== Exercise ==
Please copy the entries below word for word, from the line containing "Open the splice tool in the right sidebar" up to and including the line containing "Action: click(x=87, y=155)". Leave the pictures out of your answer.

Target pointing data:
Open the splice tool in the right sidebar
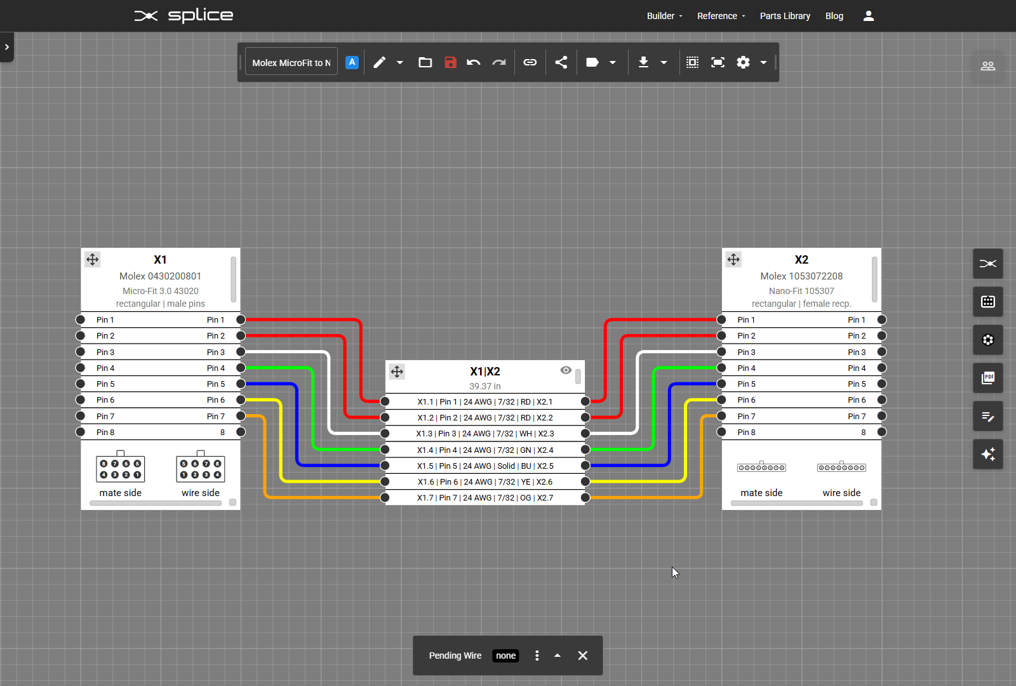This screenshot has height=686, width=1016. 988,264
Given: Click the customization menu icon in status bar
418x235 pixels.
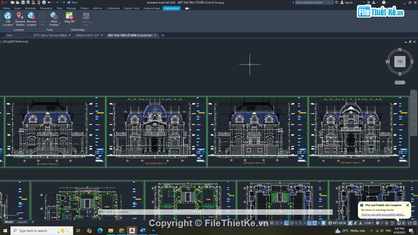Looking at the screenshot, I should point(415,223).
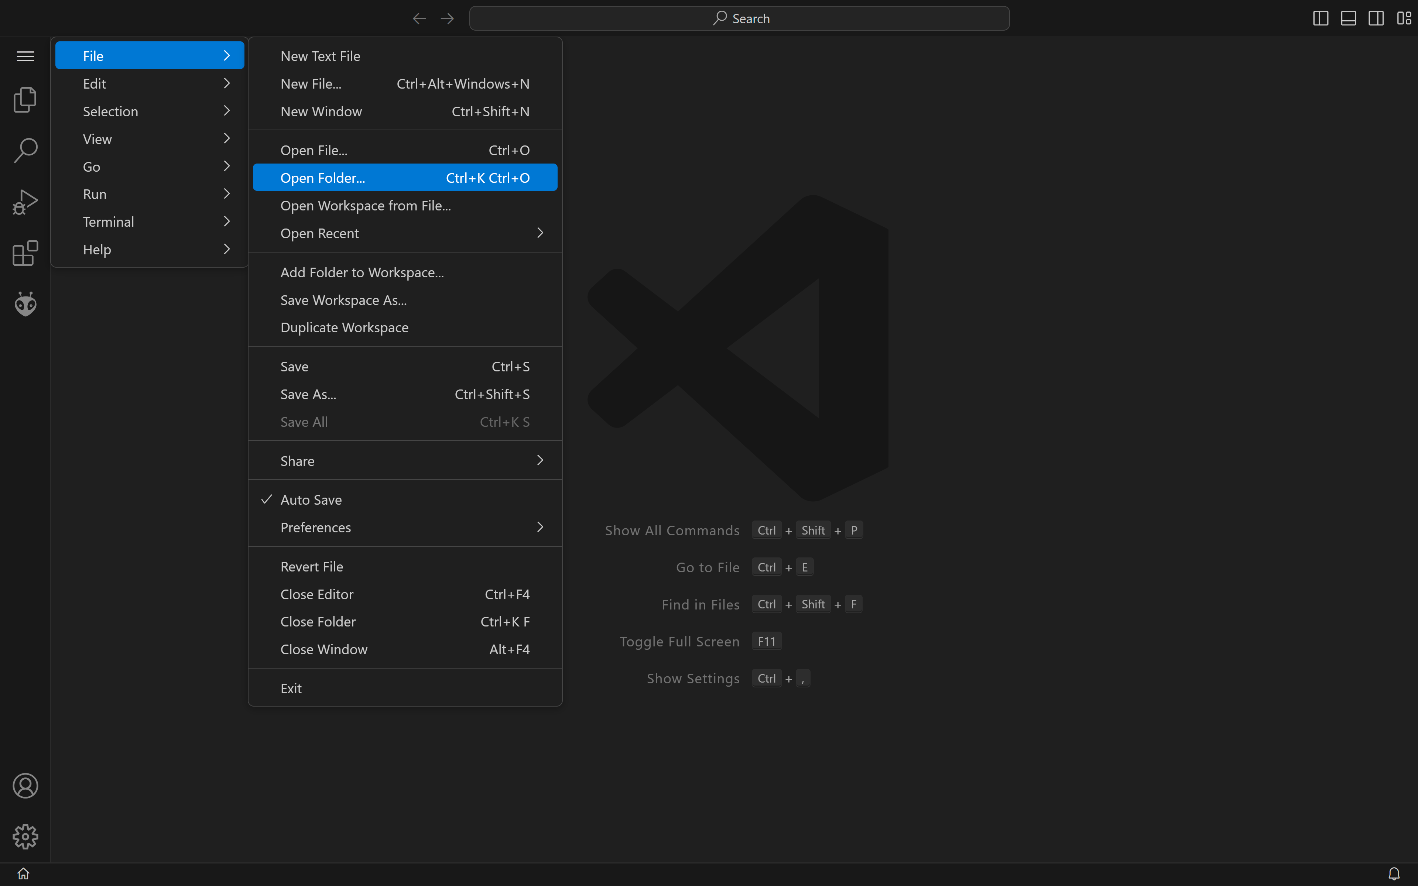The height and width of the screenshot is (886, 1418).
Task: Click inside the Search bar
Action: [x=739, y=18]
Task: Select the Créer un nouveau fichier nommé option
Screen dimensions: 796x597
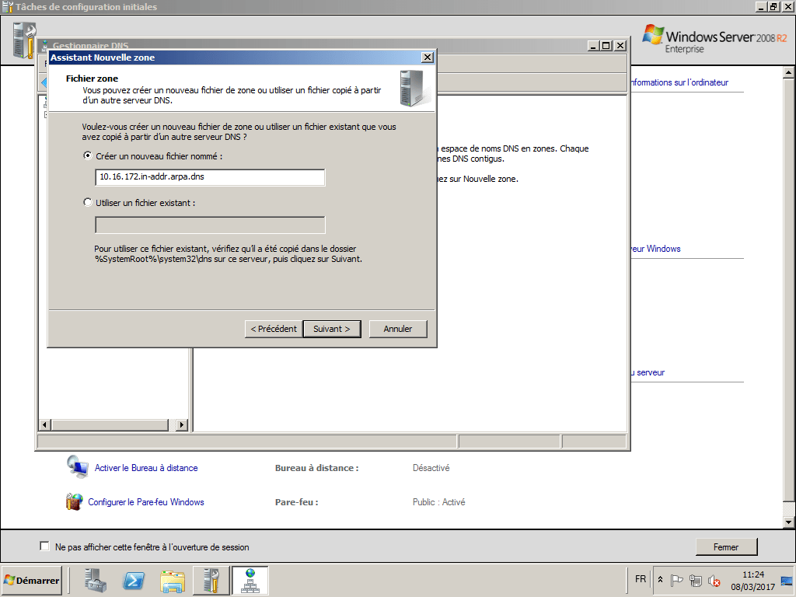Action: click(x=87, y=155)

--

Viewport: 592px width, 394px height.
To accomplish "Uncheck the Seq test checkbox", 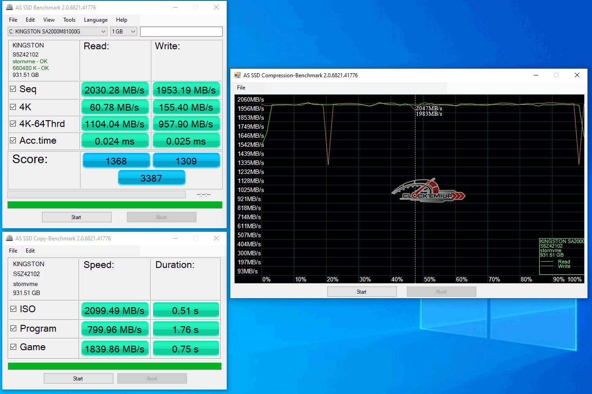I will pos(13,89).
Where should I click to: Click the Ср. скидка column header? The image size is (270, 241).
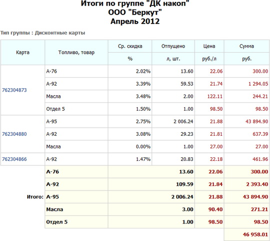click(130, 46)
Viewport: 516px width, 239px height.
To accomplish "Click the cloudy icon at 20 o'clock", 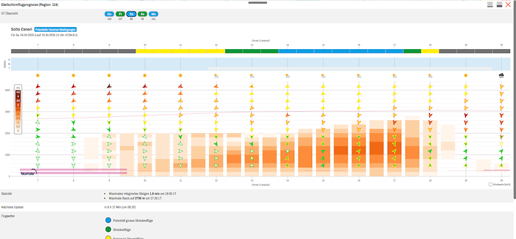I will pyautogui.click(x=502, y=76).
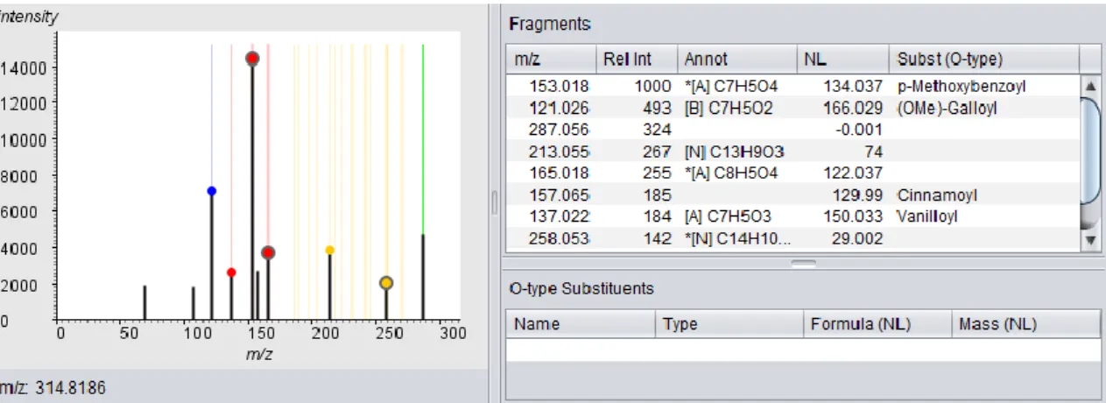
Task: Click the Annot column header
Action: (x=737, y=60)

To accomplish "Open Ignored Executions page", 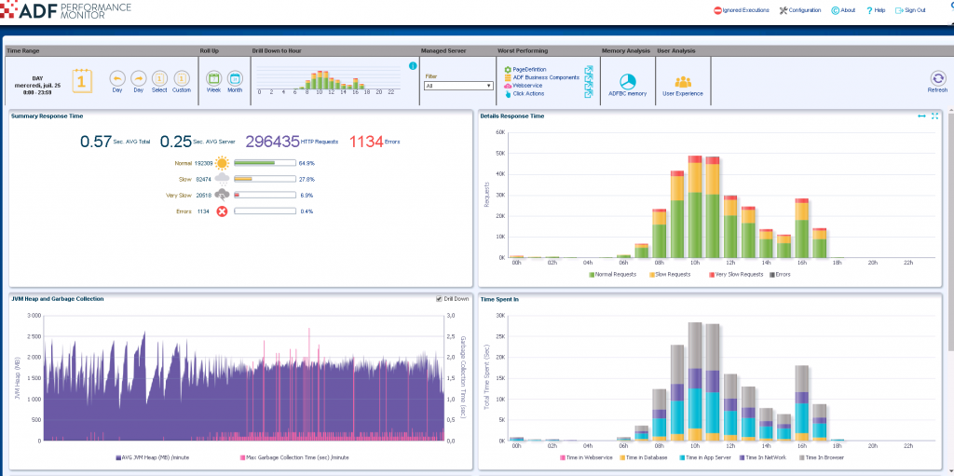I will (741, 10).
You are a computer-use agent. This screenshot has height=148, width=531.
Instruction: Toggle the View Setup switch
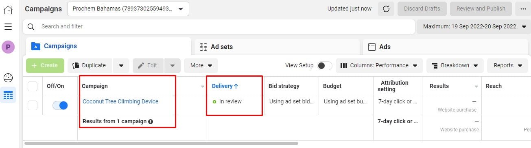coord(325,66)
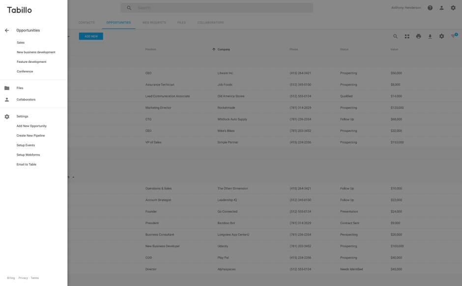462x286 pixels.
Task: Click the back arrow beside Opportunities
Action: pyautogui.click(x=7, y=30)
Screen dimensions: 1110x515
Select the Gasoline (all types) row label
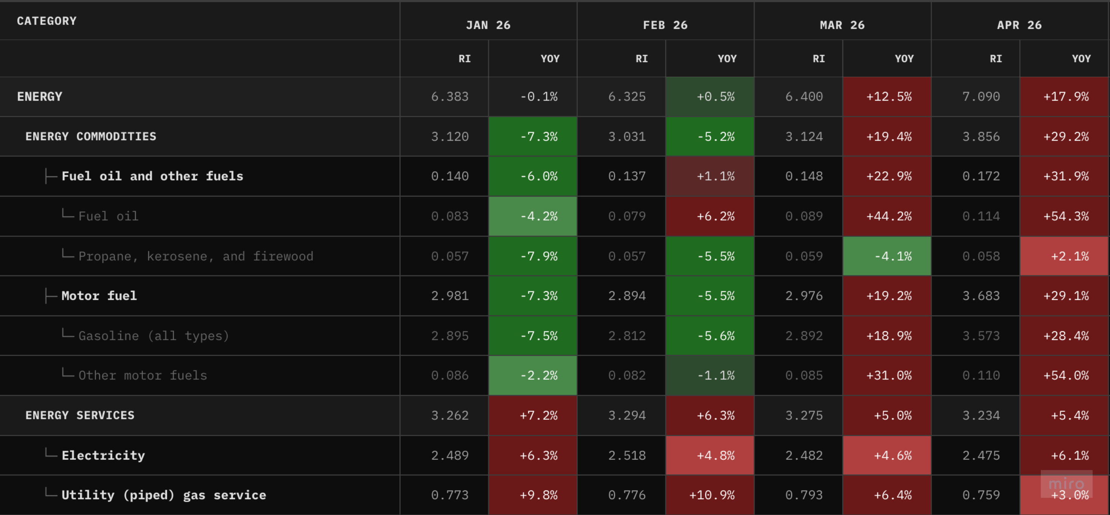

== Output below ==
Open the splice tool in the right sidebar
This screenshot has height=686, width=1016. 988,264
Given: Click the customization menu icon in status bar
418x235 pixels.
Looking at the screenshot, I should point(415,223).
The height and width of the screenshot is (886, 1418).
Task: Click inside the Search bar
Action: [x=739, y=18]
Task: Select the Créer un nouveau fichier nommé option
Screen dimensions: 796x597
Action: click(x=87, y=155)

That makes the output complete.